When the scaffold is implanted into the body, material biocompatibility becomes a key issue. The scaffold material must not induce adverse reactions, sensitization, carcinogenicity, and irritation in cells, tissues, and systems of humans. The material is supposed to degrade itself. The degradation products need to be non-toxic and can be absorbed or metabolized by the human body. Therefore, whether biomaterials can be successfully applied in tissue engineering depends on the biocompatibility of materials and the toxicity of degradation products (Catalano et al., 2013). The biocompatibilities of chitosan, sodium alginate, and GA have been confirmed (Chatelet, Damour & Domard, 2001; Li et al., 1999; Sosnik, 2014); however, whether the blending of these three abovementioned polymers affect the biocompatibility of materials needs to be further studied. We found that the composite hydrogel had no cytotoxic effect on ADSCS according to staining results on live and dead cells. In addition to supporting the survival of ADSCs, growth curves based on MTT assay suggested that ADSCs can proliferate in mTG/GA, C-mTG/GA, and A-mTG/GA hydrogels. All these results indicated that the two composite hydrogels have good biocompatibility. The composite gels are obtained by physical mixing of GA and polysaccharides, thus they retain various cell-friendly active sites of GA, such as arginine-glycine-aspartic acid (Lee et al., 2003), which then provides cultured cells with a friendly environment for growth and proliferation.

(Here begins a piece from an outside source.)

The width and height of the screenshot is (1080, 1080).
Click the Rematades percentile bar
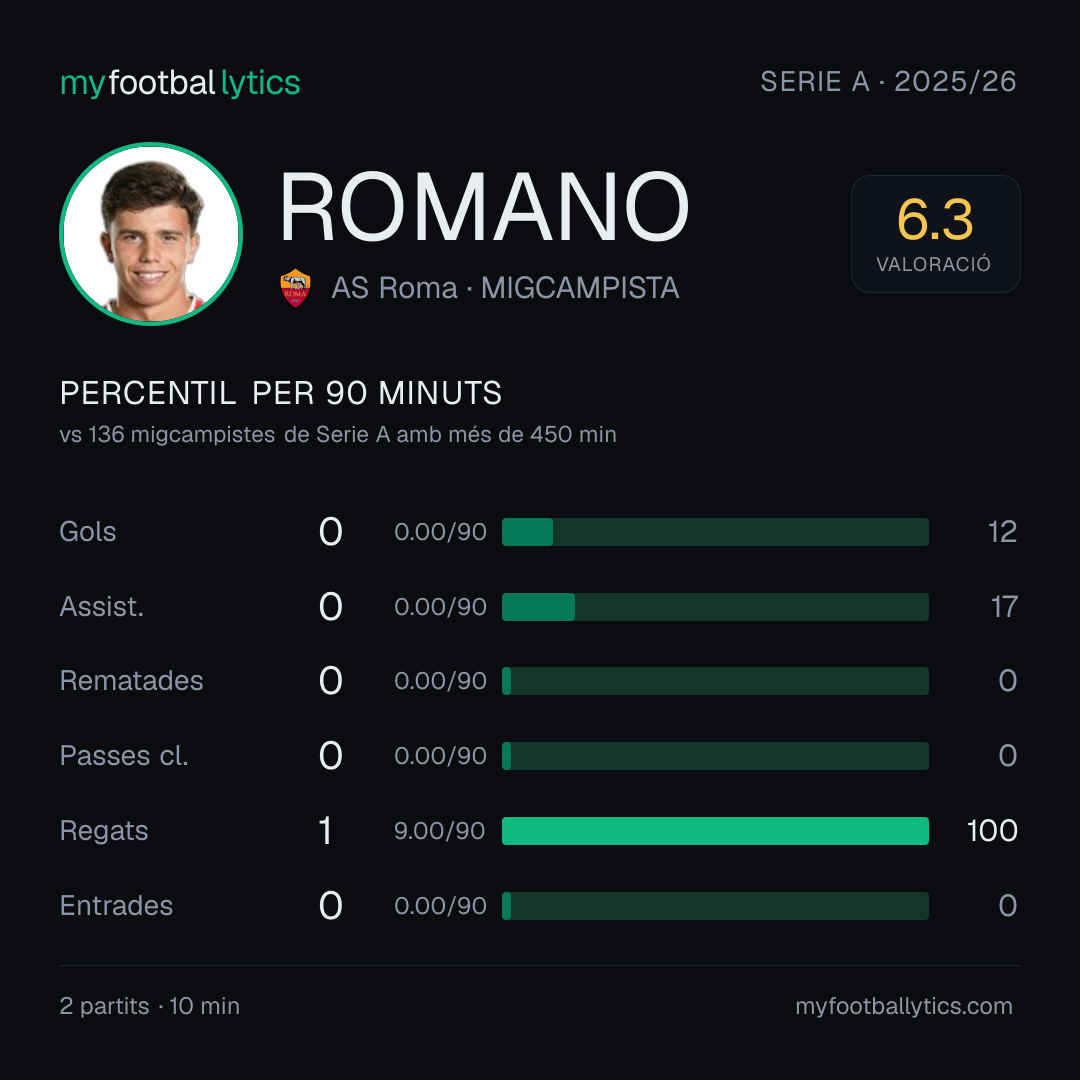tap(715, 681)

To mimic the chemical composition of natural tissue, the combination of GA and chitosan or alginate was used to successfully fabricate composite hydrogels in this paper. Hydrogels used for cell culture must exhibit desirable characteristics, such as good swelling capacity, proper mechanical property, and biocompatibility. In this study, the physical properties of five hydrogels were assessed. The composite hydrogels showed different mechanical properties and swelling capacities that depended on different polysaccharide added. Most importantly, this study showed that mTG/GA, C-mTG/GA, and A-mTG/GA hydrogels have excellent biocompatibility and can support ADSC survival, adhesion, and proliferation. Therefore, we believe the biomimetic composite hydrogels of GA and polysaccharides could be suggested as promising materials to cell carriers in tissue engineering.